La trappola dell'identità chiusa e impagliata

23 Marzo 2010   10:52  

L’identità di queste Valli è un valore insostituibile non solo per la memoria collettiva, ma anche per il loro sviluppo: cresce sempre più la consapevolezza di turisti e visitatori da tutto il mondo che cercano oltre a luoghi di interesse paesaggistico e culturale, la presenza di una storia e di un vissuto collettivo. Ma non è con la logica dei musei che si conserva il territorio, si tramandano le tradizioni, gli usi, i dialetti e i modi di dire, ma nella vita quotidiana, nella capacità di ripensare e attualizzare anche le attività storiche. La conservazione non ha senso se diventa soltanto nostalgia: bisogna dare un futuro a questo passato.

Quanto più ci si chiude, tanto più si impedisce alla memoria e alle tradizioni di questi luoghi di vivere. Non molto tempo fa un’agenzia immobiliare inglese, interessata a promuovere case vacanza in Abruzzo, è stata costretta ad aprire un ufficio con personale proprio perché non trovava un partner del luogo con adeguate competenze linguistiche. Ma se vi fermate a parlare con gli anziani dei nostri paesi, che hanno fatto la guerra e sono finiti in Africa o in Germania, scoprirete che ricordano ancora un po’ di tedesco, di inglese, francese o magari arabo. Un fatto normale, in una cultura abituata ad accogliere il diverso senza perdere per questo la propria identità.

Oggi rischiamo esattamente il contrario: di creare recinti e chiusure che, anziché difendere il meglio delle nostre tradizioni, le fanno morire. Rifiutare l’inglese non serve, così come recintare le aree e chiuderle alle attività che da secoli le hanno caratterizzate, quando poi perdiamo l’uso dei dialetti locali e parliamo tutti una specie di versione imbastardita del romanesco, e i nostri figli sono costretti ad andare altrove a cercare lavoro.

La logica del sostegno pubblico deve finire: anche i più nobili intenti, come quello di conservare il territorio, rischiano di naufragare in pure realtà museali, se non sanno creare uno sviluppo che le faccia camminare con le loro gambe. 
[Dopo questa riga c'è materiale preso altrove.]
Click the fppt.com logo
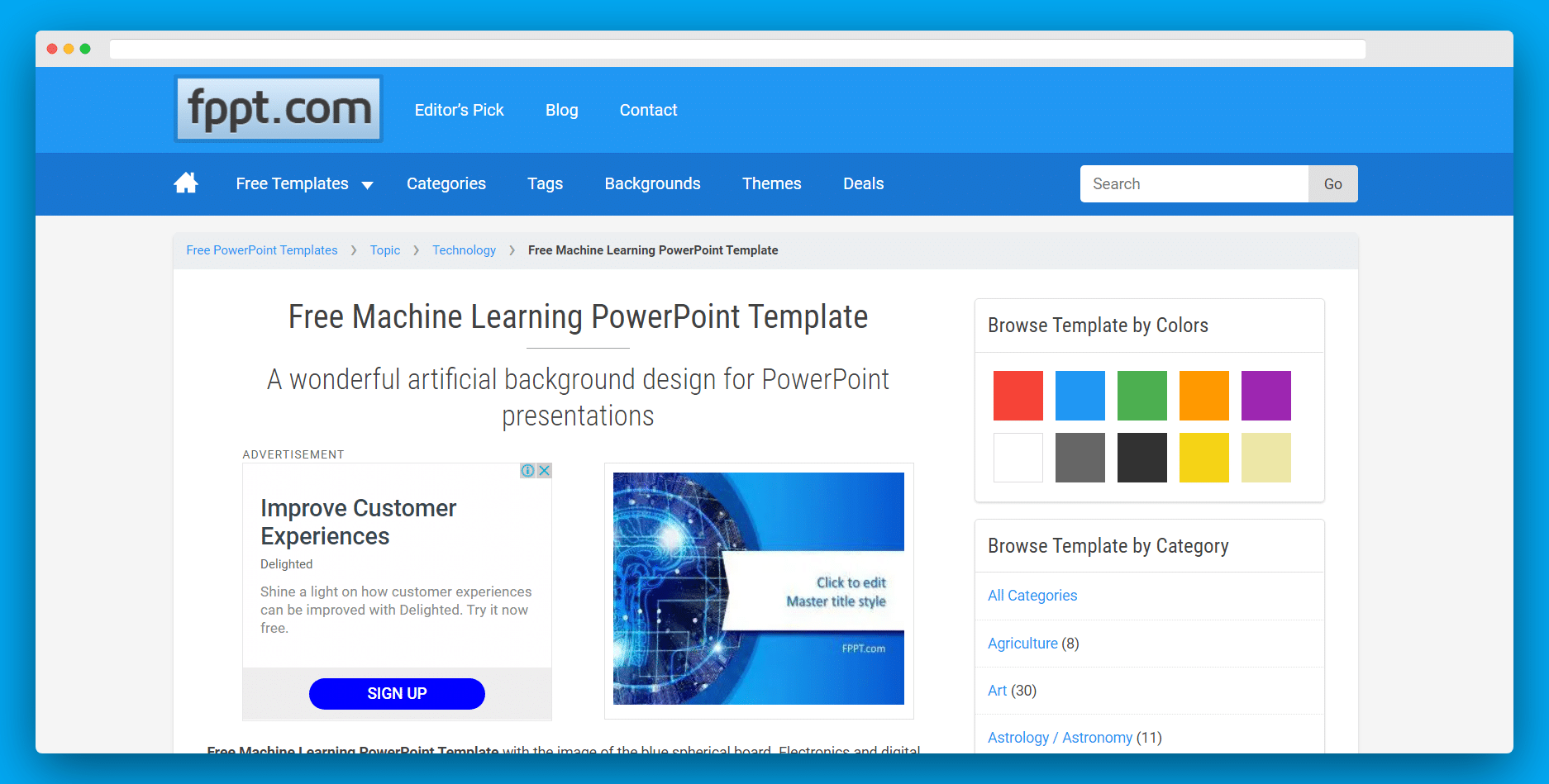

E lo stesso vale per tutte quelle proposte, uguali da Nord a Sud, che illudono con i grandi numeri dell’occupazione e poi durano il tempo di un finanziamento pubblico per finire in cassa integrazione in pochi anni, svilendo le potenzialità di questo territorio: di esempi ne abbiamo fin troppi.
Ritroviamo la vocazione autonoma di sviluppo di questo territorio, la capacità di essere insieme autentico e accogliente, capace di parlare il dialetto (quello vero) ma anche l’inglese, capace di sedurre con la qualità del suo territorio e con le attività che da secoli vi si svolgono senza impoverirlo: cosa stiamo aspettando?